Después de casi un año de ensayos, la banda de cornetas y tambores que ha venido ambientando muchas de mis noches podrá procesionar por fin con el santo y la virgen de turno. Luego descansarán unas semanas y comenzarán prontito los ensayos para el año que viene. Recuerdo el encontronazo que, hace ya bastantes temporadas, tuve con una de estas bandas. Mis niños eran pequeños y a las nueve y media de la noche solían estar en la cama. Meses antes de la Semana Santa, cierta banda intensificó sus ensayos, llevándolos diariamente hasta más allá de las doce de la noche. Se plantaban a unos cien metros escasos de nuestras ventanas, en el parque, y los trompetazos y redobles de tambor se colaban en nuestros dormitorios como si toda la banda se hubiera metido en la cama con nosotros.
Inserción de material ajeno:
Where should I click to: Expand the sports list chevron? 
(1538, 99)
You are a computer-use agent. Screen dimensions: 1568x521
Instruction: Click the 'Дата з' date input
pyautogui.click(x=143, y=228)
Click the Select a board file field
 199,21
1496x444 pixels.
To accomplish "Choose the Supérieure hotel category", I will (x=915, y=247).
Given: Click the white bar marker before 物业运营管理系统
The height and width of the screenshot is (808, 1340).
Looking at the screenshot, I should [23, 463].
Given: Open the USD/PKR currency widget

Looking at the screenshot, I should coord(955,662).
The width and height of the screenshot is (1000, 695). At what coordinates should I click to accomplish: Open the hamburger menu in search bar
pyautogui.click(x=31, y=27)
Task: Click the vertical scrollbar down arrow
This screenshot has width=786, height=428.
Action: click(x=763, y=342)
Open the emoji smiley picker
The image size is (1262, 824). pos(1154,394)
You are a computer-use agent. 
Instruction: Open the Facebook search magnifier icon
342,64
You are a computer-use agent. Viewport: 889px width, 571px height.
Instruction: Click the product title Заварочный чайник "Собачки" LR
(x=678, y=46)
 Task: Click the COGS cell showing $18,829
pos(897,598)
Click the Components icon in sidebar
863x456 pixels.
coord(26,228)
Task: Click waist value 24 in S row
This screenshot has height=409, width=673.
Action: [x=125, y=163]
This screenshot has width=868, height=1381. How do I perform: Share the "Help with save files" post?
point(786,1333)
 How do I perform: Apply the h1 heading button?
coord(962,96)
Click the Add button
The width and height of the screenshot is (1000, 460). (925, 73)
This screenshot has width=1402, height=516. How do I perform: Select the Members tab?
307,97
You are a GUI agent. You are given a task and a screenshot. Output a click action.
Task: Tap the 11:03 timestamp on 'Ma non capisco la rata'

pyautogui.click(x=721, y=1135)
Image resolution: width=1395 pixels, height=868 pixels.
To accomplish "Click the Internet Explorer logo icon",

Un día, harto de protestar a la Policía Local, con la reacción acostumbrada de esta institución, es decir, ninguna, y conocedor de que la normativa municipal permitía a los músicos tocar a sus anchas hasta las once de la noche (aunque a todos los efectos, y puesto que nadie iba a reñirles, podían tocar hasta la hora que les saliese de sus sagrados cataplines), harto de aquello, digo, bajé a hablar con los muchachos. La banda estaba compuesta por un numeroso grupo de chavales, que me recibieron extrañados. Les expuse la situación y mientras unos mantuvieron silencio, otros conversaron conmigo, entendiendo mis problemas pero quejándose de que los echaban de todos lados, y que en algún sitio tenían que tocar. Hasta ahí, y a pesar de mi irritación, todo fue sano y cordial. Pero hete aquí que el capitán de la banda salió de entre la muchedumbre.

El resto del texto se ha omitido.